**INPUT RECORDS:**
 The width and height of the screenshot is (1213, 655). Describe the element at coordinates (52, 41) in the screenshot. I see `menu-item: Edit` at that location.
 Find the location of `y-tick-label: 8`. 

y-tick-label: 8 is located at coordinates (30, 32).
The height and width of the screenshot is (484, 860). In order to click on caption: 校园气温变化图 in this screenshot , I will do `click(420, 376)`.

--

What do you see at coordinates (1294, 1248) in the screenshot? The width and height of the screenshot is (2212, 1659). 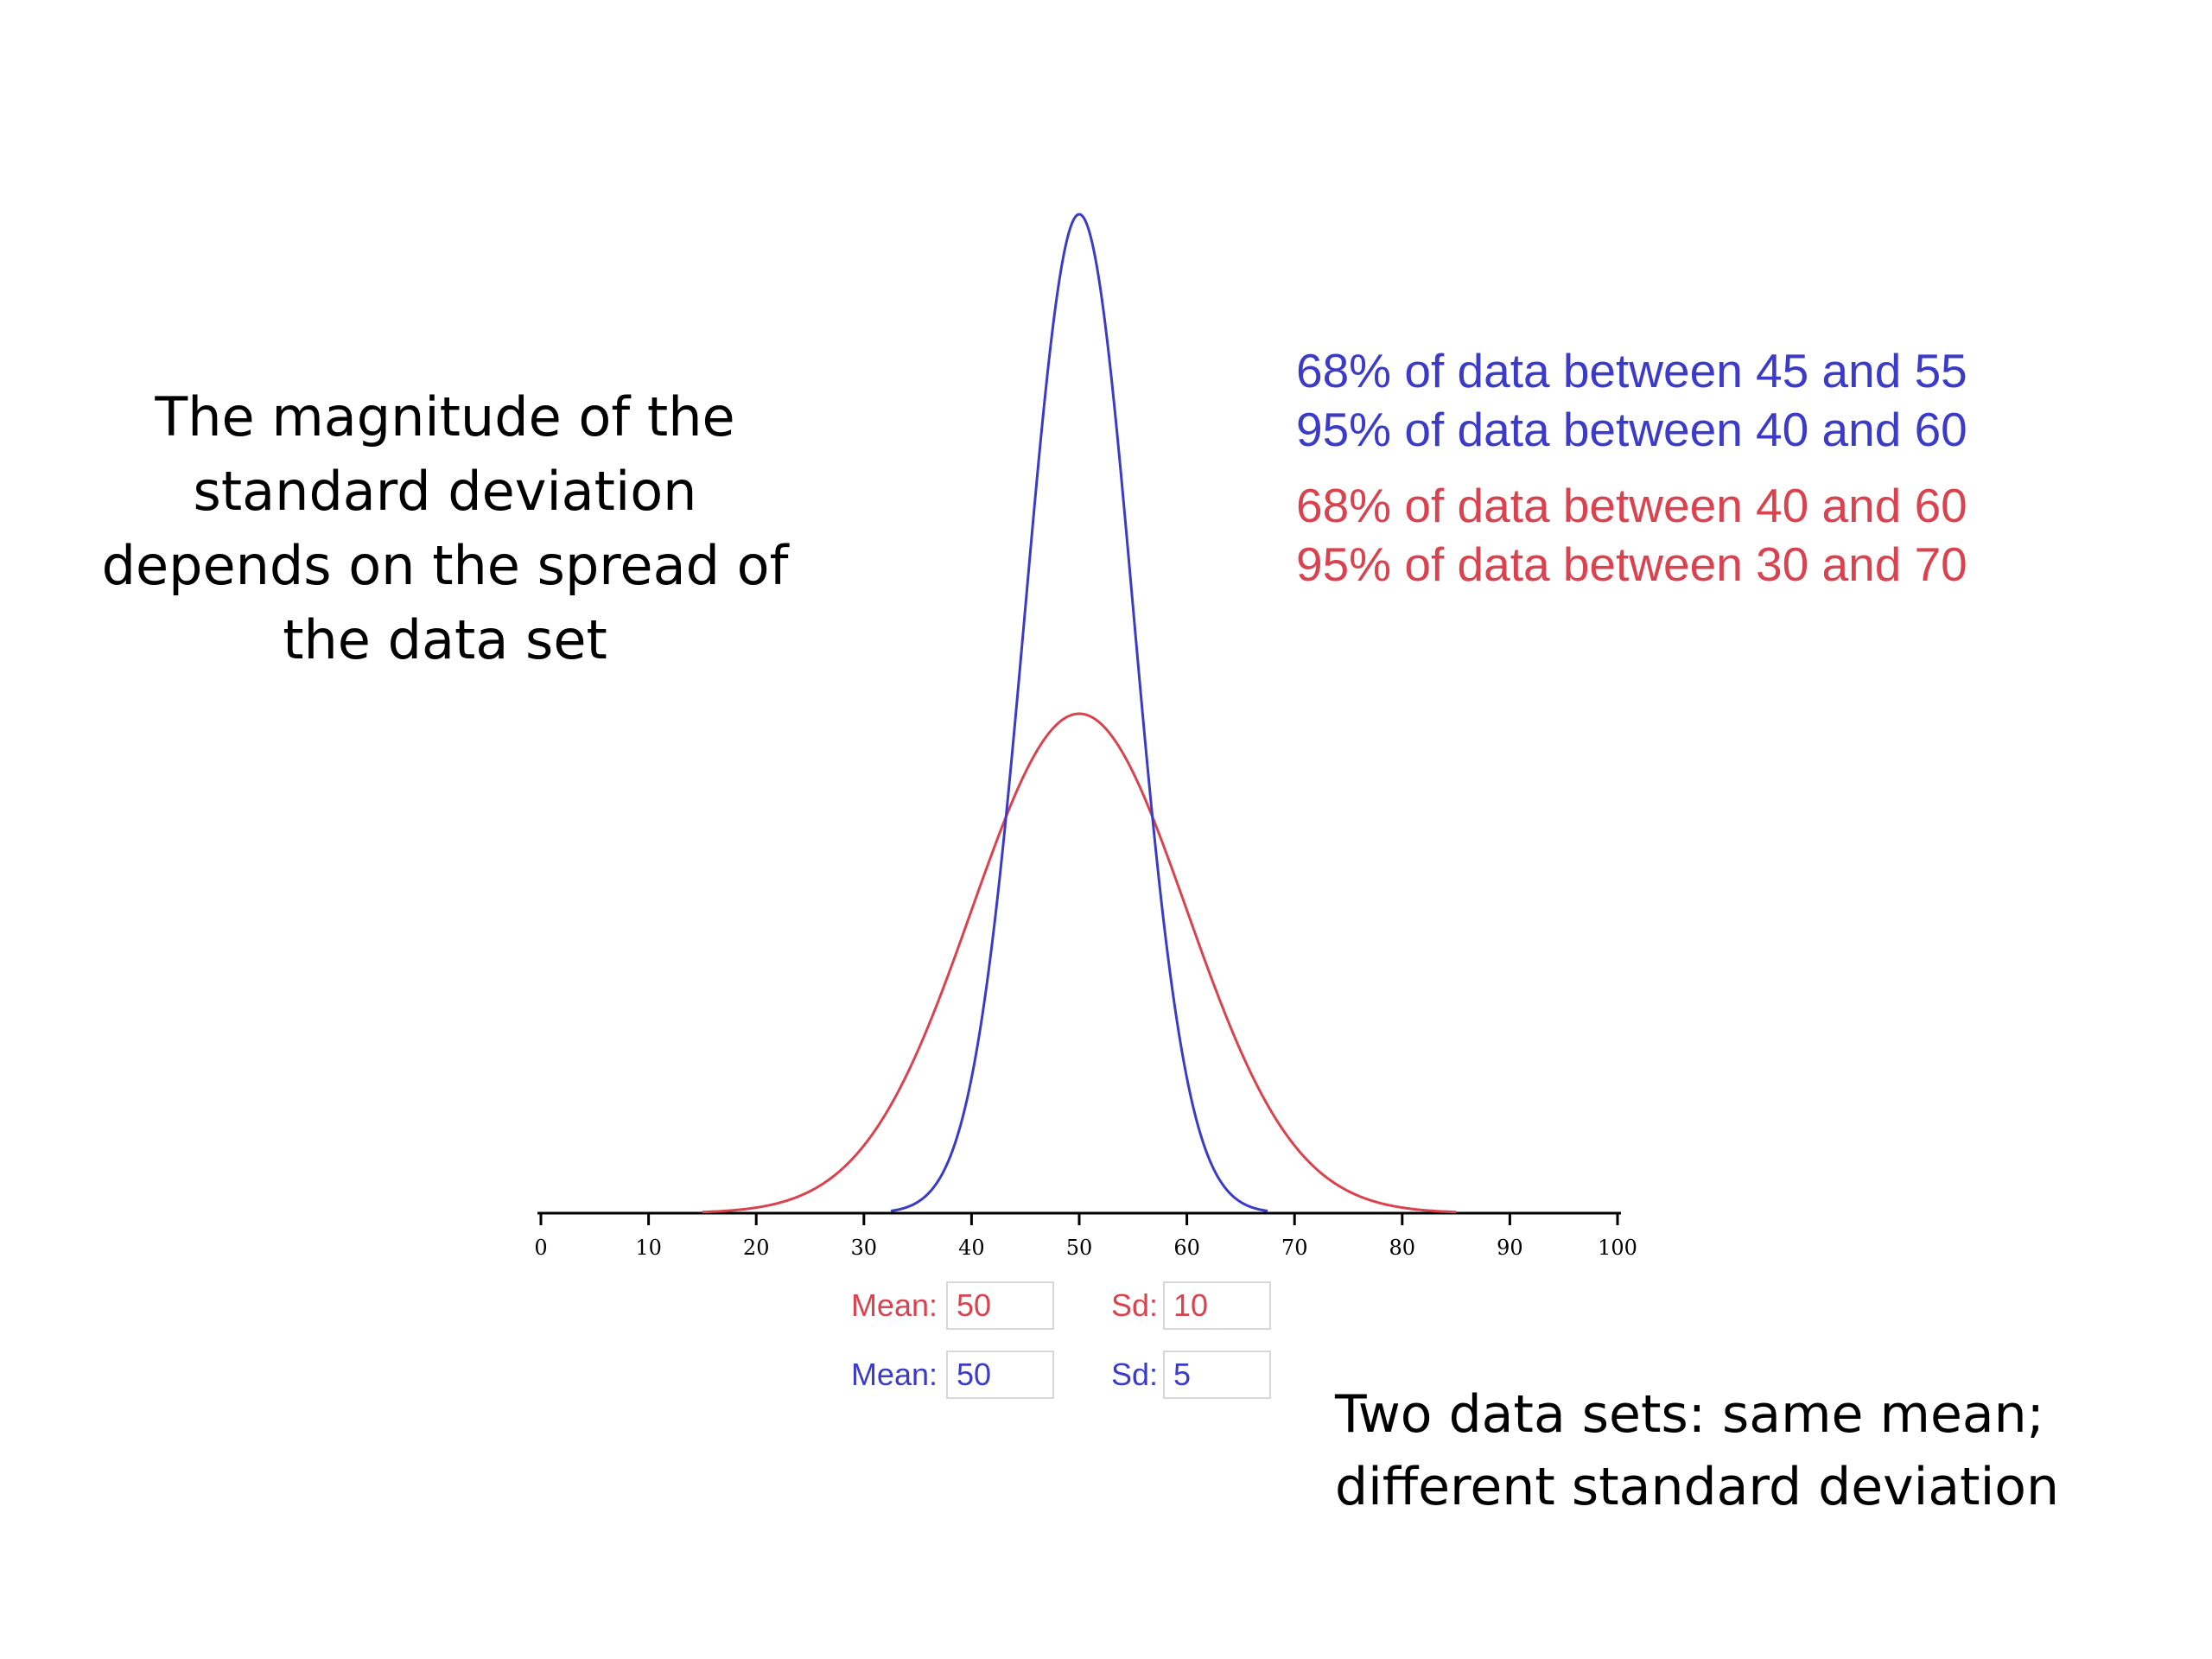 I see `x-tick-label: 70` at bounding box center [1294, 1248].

**PROBLEM STATEMENT:** Copy word for word the lines of the records starting with the line that contains "The width and height of the screenshot is (1213, 655)." and going on through the line that contains "The height and".

**ANSWER TO THIS TASK:**
 The width and height of the screenshot is (1213, 655). Describe the element at coordinates (52, 41) in the screenshot. I see `menu-item: Edit` at that location.
 Find the location of `y-tick-label: 8`. 

y-tick-label: 8 is located at coordinates (30, 32).
The height and width of the screenshot is (484, 860). In order to click on caption: 校园气温变化图 in this screenshot , I will do `click(420, 376)`.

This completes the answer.